Sun Tzu, also known as Sun Wu or Sunzi, was an ancient Chinese military strategist believed to be the author of the acclaimed military text, The Art of War. Details about Sun Tzu s background and life are uncertain, although he is believed to have lived c. 544-496 BCE. Through The Art of War, Sun Tzu s theories and strategies have influenced military leaders and campaigns throughout time, including the samurai of ancient and early-modern Japan, and more recently Ho Chi Minh of the Viet Cong and American generals Norman Swarzkopf, Jr. and Colin Powell during the Persian Gulf War in the 1990s. --This text refers to the Hardcover edition.

Excerpt. © Reprinted by permission. All rights reserved.

From Dallas Galvin's Introduction to The Art of War

War is a howling, baying jackal. Or is it the animating storm? Suicidal madness or the purifying fire? An imperialist travesty?
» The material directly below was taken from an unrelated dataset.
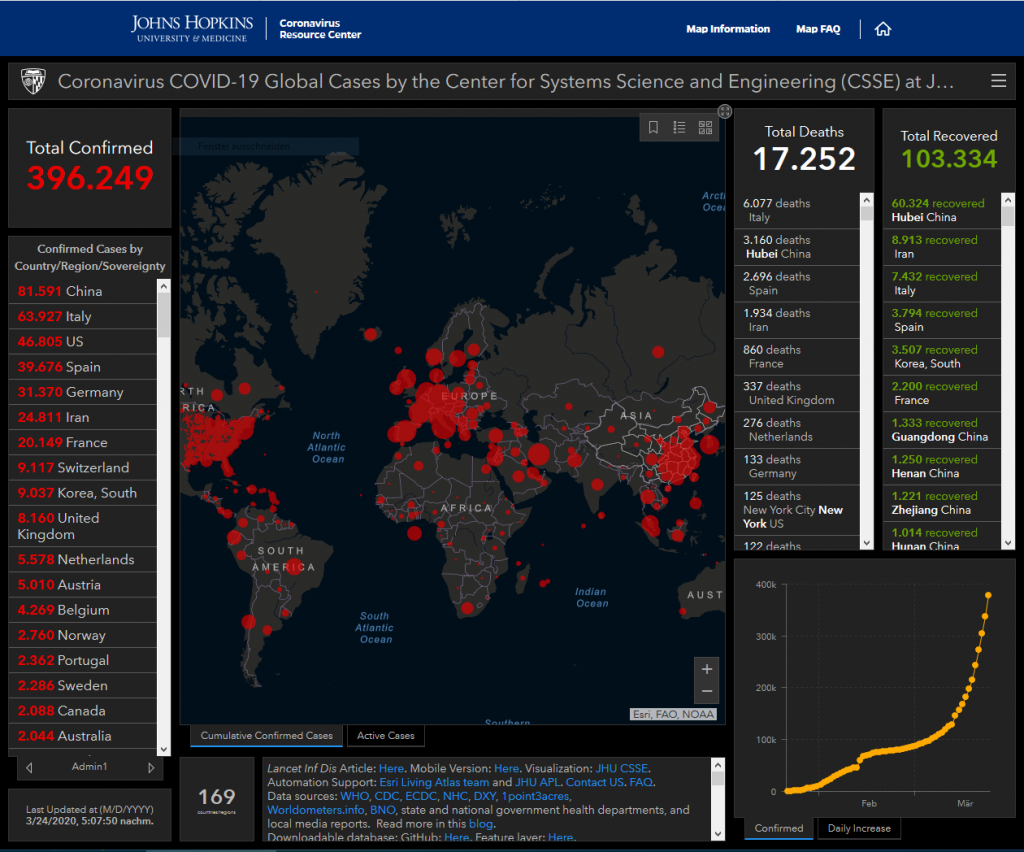Show the map legend list icon
Viewport: 1024px width, 852px height.
point(679,127)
Or the glorious explosion of a virile nation made manifest upon the planet? In all recorded history, this debate is recent, as is the idea of peace to describe an active state happier than a mere interregnum between fisticuffs. Astounding as it may seem, war has consistently won the debate. In fact, it never had serious competition-not until August 24, 1898, anyway, when Czar Nicholas II of Russia called for an international conference specifically to discuss "the most effectual means" to "a real and durable peace." That was the first time nations would gather without a war at their backs to discuss how war might be prevented systematically. Nicholas was successful. His first Peace Conference was held in 1899. It was followed by a second, in 1907. These meetings gave rise to a process in which the world gained a common code of international laws.
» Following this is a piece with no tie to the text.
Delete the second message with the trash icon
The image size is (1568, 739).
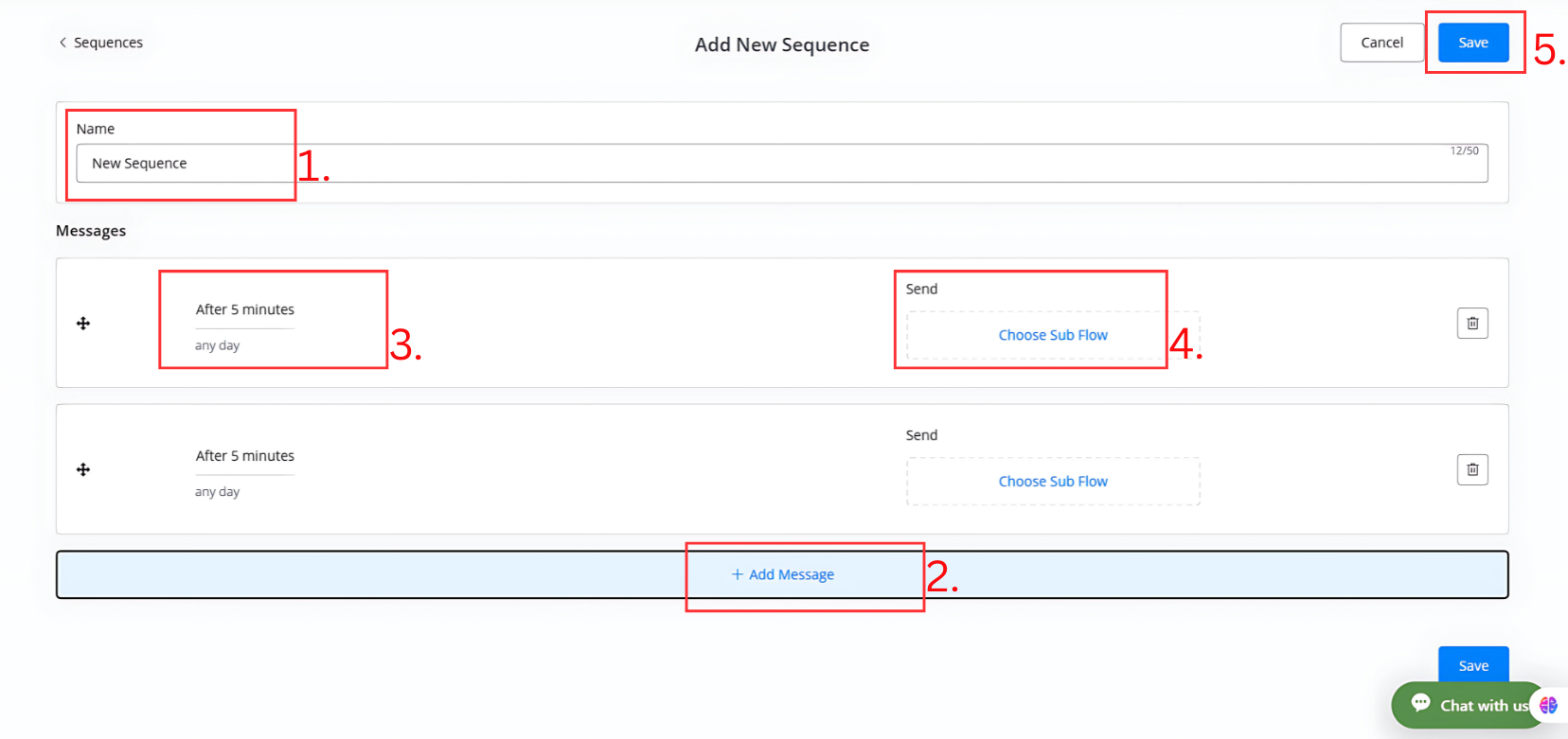point(1472,470)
It was a moment when peace and the trials of war were under the microscope of the civilized world. Off in a very quiet corner of this stage, there also appeared two scholars: one, a ghost, Sun Wu-this is Sun Tzu's actual name; Sun is the family name, and Tzu an honorific-a member of a Chinese clan of experts on arms and fighting, who had lived some 2,400 years earlier; the other, a librarian and student of the Chinese classics, Lionel Giles, who published his translation of The Art of War in 1910. He, too, was a son of eminence-his father was the great sinologist Herbert Giles-and he transported Sun Tzu's urgent injunctions on the nature of war across vast reaches of time and culture; the task was extraordinary, the impetus behind it almost saintly. The influence of the work of these two men colors our lives even as this text is written. But it did not come without effort, and even today, with a century of English-language scholarship on Asian literature, religion, and societies behind us, there is still much to puzzle the general reader.
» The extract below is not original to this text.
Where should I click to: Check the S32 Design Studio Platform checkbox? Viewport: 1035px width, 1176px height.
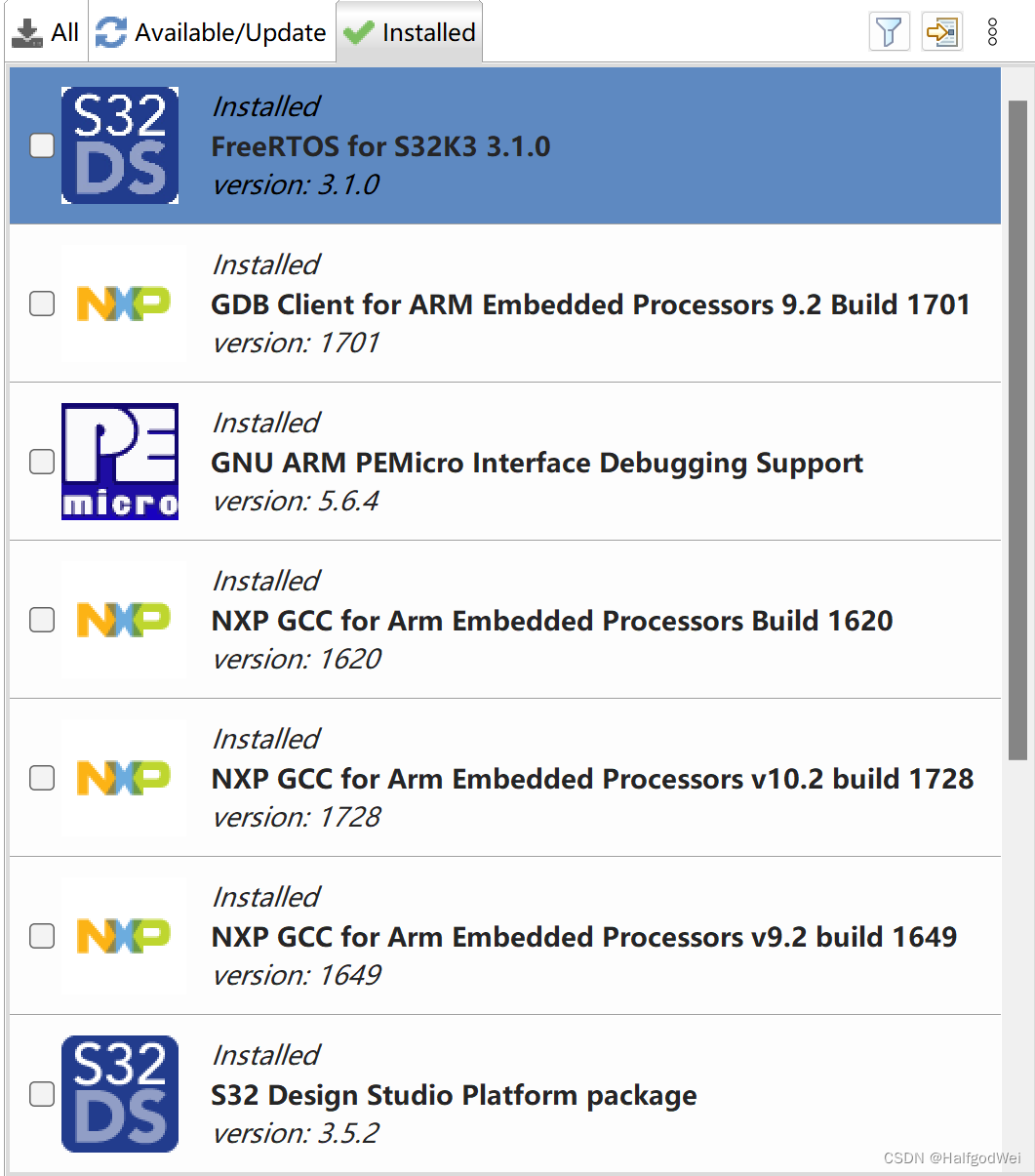click(x=41, y=1094)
World War I and its carnage would soon burst upon the world, leaving an estimated 25 million dead, twice the tally for all the wars of nineteenth-century Europe. Nicholas and his entire class would disappear amid the terrors of revolution in Russia, China, and Mexico, to name but the grandest uprisings. World War II would follow with no fewer than 60 million dead, and on its heels a whirl of wars for independence, civil wars, and the surrogate wars of Vietnam, Korea, Africa, the Balkans, and the Middle East-all in all, a century-long testament to the failure of humanity's best intentions. It would be an odd soul who did not find himself feeling as Abraham Lincoln did in his Second Inaugural Address, on March 4, 1865, as the American Civil War was ending: "Fondly do we hope-fervently do we pray-that this mighty scourge of war may speedily pass away."

Yet it takes little experience to understand the futility of belligerence alone, as Sun Tzu wrote: "[H]e who is destined to defeat first fights and afterwards looks for victory" (chap. IV, paragraph 15). On the world front or the level of the individual, the issue is not force, not arms-it is strategy. In his study of Mao Tse-tung, modern warfare's most ardent student of Sun Tzu, Robert Payne notes: "Sun Wu's ideas on war are exceedingly adaptable, . . . nearly all of them demonstrating how the commander of a small force can overcome a powerful enemy, given suitable conditions of his own making. These apothegms have a peculiarly Chinese flavor, hardheaded, deeply philosophical, often showing a disturbing knowledge of the human soul under stress" (Robert Payne, Mao Tse-tung; see "For Further Reading"). But how did Sun Tzu know what he knew? Where did he get his information? Can we trust it?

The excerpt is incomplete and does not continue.